Because the task of bringing new life into the world is so important and so sacred, we can think about how during the luteal phase our bodies provide the means for women to be hyper aware of our environments: to scan and assess the potential for ANY sort of threat.
So in some ways, progesterone (and all the other accompanying hormones) give us sort of “super powers” to be sensitive—even more sensitive than we usually are to micro communication and interactions with other people, sensitive to smells and tastes that could warn us of dangerous foods, sensitive to anything that might socially isolate us and jeopardize the protection of community that we would need for help during pregnancy and beyond. All of these are good, really helpful things that our biology puts in place for us as part of that active preparation for pregnancy.
But what does this look like? It means that often, we become a lot more self-critical. We worry that small glances or changes in tone of voice (which maybe we didn’t even perceive a week before!) would threaten our status. We become really sensitive to any signs of disapproval from our spouse, and can easily get over-stimulated because of all this additional sensory input we are processing.
At times, we can become overly-analytical, to the point where we are ready to give up on even those projects which gave us such energy and life a couple of weeks ago (hello, anyone who runs their own business!).
Are these fun things to experience? Or to be on the receiving end of? I'm gonna say "no." Not usually.
BUT, I wonder what would happen in our lives if we shifted our internal narrative (and, by extension, the shared narrative spouses have with each other) away from labeling this as just another part of woman's "curse" and trying to see it as an advantage?
It's the classic "keep your friends close, and your enemies closer" sort of deal.
Because once we sort of rewire our thinking to see sensitivity as a potential blessing in our luteal phase, we free ourselves up to experience a few things, like:
- the grace of acceptance. "My body was designed this way for a good, beautiful reason—even if that reason is not an active part of my life right now." Making this simple mental shift can keep us in right relationship with our bodies, and in our prayer life with God—even when our current state can make that a bit difficult!
- the ability to adapt to heightened sensitivity, by focusing more on sleep, good nutrition, and practices that decrease stimulation. How might our experience of the luteal phase improve if we stopped fighting it, and instead listened to the "needs" that our body may be communicating to us in this time?

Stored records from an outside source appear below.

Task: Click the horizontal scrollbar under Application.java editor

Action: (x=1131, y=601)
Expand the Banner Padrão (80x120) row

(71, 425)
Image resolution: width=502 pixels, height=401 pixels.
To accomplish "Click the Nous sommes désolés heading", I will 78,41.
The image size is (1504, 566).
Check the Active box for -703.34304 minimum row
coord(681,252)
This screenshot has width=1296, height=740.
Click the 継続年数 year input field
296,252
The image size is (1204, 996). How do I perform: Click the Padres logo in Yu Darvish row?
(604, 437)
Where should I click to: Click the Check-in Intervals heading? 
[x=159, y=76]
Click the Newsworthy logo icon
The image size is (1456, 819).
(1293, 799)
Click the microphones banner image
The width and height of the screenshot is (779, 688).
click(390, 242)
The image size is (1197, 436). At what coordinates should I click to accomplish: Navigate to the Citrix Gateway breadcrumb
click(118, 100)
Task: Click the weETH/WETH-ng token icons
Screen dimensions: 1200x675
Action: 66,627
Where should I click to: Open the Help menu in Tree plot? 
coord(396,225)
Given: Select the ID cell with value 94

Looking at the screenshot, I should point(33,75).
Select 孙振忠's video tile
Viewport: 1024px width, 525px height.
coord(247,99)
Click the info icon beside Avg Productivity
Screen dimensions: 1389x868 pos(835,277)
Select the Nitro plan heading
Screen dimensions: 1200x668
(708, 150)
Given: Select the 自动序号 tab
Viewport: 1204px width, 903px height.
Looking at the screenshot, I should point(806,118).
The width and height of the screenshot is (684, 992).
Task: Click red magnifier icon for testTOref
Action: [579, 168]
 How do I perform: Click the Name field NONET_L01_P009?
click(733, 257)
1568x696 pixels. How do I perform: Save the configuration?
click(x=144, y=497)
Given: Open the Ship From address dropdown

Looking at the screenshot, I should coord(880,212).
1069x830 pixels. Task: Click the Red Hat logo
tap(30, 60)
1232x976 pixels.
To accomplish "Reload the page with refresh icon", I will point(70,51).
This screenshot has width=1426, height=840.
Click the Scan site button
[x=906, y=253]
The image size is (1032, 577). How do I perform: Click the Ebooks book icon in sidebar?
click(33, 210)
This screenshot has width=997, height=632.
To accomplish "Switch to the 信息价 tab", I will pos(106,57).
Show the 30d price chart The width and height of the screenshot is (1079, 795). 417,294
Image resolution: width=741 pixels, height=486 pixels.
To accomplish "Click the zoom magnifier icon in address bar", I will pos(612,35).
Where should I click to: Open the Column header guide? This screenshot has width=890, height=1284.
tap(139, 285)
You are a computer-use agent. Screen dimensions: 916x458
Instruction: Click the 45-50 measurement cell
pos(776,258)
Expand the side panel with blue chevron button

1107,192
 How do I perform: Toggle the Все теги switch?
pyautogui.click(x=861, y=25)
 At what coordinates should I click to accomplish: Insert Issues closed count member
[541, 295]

- the humility to know that our immediate emotions or reactions may not reflect the reality of the situation, which can help us pause and reflect before choosing to act.
- learning how to form the voice of our "inner critic" into our "inner guide." Sometimes it is the case that our luteal phase makes us aware of short-comings, or issues with our relationships that higher-energy phases can sort of make us blind to. There's real benefit in being able to see those things! But instead of dwelling on the negativity of that realization (which can lead to scrupulosity and despair!), we can form our reactions and our inner conversations to instead cultivate spiritual, emotional, and relational habits that are rooted in LOVE and not judgment. Love builds us up and helps us to see our shortcomings as invitations for God's grace to "fill in the gaps," so to speak. Some of the greatest saints spent a lot of their lives thinking they were the greatest sinners, but instead of despair and criticism, they found FREEDOM and LOVE. If you think you are especially prone to scrupulosity in the luteal phase, maybe check out this article with a particular focus on steps 5, 10, 11, and 12.
Now, as ALWAYS with body literacy—a primary goal is to be able to observe what YOUR body is experiencing, assess whether that falls within a healthy and normal variation, and if not, to seek help!
So if your luteal phase critic ever interferes in a way that prevents you from functioning healthily in your relationships, with your school/work, or temps you towards self-harm, that's a BIG 🚩🚩🚩🚩🚩🚩🚩 And you deserve to get help with that!